### What you are asked to do
Work through the entries below and show every line in which "will" is found.

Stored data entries
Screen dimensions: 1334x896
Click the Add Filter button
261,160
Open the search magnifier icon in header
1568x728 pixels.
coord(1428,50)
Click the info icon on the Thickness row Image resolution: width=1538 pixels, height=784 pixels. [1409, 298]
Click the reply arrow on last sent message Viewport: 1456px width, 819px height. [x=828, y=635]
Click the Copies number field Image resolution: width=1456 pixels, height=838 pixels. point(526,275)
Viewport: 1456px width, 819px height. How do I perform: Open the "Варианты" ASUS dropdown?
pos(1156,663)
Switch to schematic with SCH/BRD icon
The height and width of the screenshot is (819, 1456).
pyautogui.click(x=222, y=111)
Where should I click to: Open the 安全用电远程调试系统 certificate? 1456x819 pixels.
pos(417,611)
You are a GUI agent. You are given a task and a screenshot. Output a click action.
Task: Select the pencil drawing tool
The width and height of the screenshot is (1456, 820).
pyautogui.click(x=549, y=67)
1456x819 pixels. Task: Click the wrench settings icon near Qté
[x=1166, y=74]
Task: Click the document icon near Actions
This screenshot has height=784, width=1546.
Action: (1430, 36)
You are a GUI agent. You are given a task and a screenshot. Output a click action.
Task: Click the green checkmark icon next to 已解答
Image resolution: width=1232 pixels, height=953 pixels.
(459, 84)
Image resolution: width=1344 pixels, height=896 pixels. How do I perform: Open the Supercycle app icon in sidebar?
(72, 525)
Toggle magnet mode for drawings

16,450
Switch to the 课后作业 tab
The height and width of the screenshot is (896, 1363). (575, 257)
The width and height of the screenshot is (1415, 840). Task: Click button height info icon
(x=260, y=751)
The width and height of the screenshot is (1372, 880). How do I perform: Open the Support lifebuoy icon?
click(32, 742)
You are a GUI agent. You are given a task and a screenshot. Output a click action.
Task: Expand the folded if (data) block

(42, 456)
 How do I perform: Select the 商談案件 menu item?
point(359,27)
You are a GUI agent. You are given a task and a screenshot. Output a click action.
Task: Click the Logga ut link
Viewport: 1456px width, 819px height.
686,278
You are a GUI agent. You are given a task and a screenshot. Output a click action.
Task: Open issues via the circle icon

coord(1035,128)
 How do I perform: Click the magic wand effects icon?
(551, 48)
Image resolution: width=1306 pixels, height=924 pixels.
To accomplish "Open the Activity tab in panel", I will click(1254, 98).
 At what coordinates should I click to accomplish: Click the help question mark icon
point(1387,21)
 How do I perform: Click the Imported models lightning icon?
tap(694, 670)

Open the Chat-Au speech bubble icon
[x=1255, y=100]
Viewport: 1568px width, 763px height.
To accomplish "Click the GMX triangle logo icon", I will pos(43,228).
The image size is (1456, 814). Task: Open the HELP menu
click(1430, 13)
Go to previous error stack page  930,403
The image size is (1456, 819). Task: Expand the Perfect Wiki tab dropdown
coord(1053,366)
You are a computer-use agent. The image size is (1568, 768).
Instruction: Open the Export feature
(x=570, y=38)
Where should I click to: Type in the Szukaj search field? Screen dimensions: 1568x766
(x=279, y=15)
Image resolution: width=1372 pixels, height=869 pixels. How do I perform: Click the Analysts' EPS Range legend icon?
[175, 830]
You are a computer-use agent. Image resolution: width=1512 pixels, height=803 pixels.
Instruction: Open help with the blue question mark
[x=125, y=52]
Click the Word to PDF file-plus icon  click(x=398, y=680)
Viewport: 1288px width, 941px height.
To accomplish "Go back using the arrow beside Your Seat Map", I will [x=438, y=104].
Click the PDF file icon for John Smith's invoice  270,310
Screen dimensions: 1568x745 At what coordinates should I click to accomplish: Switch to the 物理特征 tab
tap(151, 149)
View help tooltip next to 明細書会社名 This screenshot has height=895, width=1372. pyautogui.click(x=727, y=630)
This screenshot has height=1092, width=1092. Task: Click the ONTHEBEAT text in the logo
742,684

### Solution to this exercise
To accomplish "Open the Activity tab in panel", I will click(1254, 98).
To accomplish "Click the GMX triangle logo icon", I will pos(43,228).
To accomplish "Go back using the arrow beside Your Seat Map", I will [x=438, y=104].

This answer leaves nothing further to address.